Amid poor macroeconomic projections, tech companies around the world have already fired tens of thousands of employees. Joining these companies now is short-video platform Chingari, which on Tuesday announced that it’s laying off 20% of its workforce as part of a restructuring plan.
The company expressed its regret over the decision and acknowledged the impact it would have on its employees. “These were one of the toughest decisions for our management and we understand the impact they have on our employees. We are appreciative of their contributions and commitment to Chingari,” a company spokesperson told indianexpress.com.
The spokesperson also revealed that the company would offer a generous severance package to the affected employees, including two months’ salary and three months’ health insurance coverage.
Besides the severance package, Chingari also promised to provide additional support to the laid-off employees, such as career counselling and job placement assistance. “Moreover, we are devoted to supporting our impacted employees by providing all-encompassing support, such as career counselling and job placement assistance. Our priorities continue to be streamlining processes, boosting productivity, and matching resources to our long-term growth goals,” the statement added.

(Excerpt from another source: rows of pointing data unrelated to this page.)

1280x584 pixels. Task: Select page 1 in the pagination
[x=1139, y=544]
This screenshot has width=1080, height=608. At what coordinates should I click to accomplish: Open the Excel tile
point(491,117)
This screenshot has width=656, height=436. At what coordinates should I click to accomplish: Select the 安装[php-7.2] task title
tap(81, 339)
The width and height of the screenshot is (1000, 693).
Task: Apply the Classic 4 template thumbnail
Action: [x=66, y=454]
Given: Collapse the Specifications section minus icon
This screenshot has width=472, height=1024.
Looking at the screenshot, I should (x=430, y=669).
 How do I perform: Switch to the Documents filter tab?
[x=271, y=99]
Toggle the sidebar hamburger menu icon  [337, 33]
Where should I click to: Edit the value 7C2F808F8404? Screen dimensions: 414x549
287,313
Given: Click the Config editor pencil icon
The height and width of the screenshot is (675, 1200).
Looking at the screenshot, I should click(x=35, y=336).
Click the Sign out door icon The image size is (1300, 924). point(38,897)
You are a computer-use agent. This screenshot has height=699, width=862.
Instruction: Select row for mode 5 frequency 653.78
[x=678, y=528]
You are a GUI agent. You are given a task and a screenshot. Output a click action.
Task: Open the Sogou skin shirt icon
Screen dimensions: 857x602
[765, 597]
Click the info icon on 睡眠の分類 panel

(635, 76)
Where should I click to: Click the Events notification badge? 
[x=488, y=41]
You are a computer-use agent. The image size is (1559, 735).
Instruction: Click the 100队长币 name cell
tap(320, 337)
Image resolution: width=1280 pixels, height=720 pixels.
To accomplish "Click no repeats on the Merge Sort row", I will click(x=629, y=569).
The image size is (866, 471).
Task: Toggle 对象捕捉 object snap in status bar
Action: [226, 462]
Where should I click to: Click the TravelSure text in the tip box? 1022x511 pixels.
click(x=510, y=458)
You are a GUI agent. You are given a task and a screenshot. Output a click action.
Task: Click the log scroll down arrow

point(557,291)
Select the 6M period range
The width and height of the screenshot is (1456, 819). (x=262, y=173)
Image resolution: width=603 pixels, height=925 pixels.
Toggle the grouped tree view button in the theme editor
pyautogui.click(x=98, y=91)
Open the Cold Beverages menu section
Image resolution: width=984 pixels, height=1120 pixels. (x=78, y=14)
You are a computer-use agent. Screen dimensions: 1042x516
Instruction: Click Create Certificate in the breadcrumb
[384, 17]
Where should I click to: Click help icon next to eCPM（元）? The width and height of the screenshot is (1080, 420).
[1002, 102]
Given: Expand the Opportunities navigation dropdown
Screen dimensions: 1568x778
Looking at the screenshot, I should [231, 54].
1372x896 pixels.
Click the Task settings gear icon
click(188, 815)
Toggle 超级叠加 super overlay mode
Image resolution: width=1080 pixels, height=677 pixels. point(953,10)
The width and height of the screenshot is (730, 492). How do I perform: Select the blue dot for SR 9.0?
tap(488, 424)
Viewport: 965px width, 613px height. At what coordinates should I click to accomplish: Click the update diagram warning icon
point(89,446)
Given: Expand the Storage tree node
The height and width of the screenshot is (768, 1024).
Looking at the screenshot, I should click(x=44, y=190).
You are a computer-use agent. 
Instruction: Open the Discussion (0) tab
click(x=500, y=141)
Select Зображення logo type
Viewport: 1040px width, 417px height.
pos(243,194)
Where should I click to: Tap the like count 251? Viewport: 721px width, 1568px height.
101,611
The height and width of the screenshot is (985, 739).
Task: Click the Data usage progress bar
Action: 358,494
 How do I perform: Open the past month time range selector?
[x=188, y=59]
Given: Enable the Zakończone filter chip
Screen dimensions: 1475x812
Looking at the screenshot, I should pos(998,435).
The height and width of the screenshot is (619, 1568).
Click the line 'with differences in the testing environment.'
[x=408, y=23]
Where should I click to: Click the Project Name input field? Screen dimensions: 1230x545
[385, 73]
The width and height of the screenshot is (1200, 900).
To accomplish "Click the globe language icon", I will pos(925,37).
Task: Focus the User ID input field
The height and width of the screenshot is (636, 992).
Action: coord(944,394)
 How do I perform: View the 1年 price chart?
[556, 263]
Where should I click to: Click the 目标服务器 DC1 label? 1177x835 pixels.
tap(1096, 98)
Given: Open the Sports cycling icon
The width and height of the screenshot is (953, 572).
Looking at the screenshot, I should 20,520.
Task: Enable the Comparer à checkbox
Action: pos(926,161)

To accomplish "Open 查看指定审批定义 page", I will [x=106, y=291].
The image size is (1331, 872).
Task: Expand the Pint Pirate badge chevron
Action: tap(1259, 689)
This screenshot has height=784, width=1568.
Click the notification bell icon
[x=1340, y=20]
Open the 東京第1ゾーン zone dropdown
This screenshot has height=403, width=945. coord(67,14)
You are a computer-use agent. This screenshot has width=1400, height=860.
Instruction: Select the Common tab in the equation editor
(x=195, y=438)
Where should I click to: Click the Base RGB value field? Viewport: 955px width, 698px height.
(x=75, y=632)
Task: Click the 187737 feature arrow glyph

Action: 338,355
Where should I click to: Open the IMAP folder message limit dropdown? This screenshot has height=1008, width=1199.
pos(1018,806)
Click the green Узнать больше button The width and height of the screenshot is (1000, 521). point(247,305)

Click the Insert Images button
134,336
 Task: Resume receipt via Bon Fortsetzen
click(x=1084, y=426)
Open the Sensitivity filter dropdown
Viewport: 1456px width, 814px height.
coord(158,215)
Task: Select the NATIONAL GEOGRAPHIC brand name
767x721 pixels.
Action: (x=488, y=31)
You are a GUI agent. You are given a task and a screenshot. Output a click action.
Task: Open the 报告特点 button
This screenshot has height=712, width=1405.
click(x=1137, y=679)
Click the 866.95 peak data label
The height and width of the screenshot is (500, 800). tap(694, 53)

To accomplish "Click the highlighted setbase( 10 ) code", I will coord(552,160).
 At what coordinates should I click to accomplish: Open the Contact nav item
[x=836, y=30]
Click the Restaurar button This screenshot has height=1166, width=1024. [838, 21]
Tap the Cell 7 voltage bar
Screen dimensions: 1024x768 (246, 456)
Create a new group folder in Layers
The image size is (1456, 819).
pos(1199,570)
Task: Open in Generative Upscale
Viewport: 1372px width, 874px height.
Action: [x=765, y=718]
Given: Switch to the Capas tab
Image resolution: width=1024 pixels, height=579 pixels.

The layoffs come on the heels of Chingari’s co-founder, Aditya Kothari, quitting the company in May 2023.
Following TikTok’s ban in 2020, a number of homegrown alternatives to the sensational short-form video platform proliferated the app stores. Chingari isn’t the first Indian short-form platform that has been forced to cut down its workforce. Previously, Mohalla Tech, the parent company of Moj, another short video app, fired around 115 employees after shutting down its fantasy gaming vertical.
Chingari was launched in November 2018 and shot up in popularity following TikTok’s ban in the country. The app has amassed over 5 crore downloads on the Google Play Store.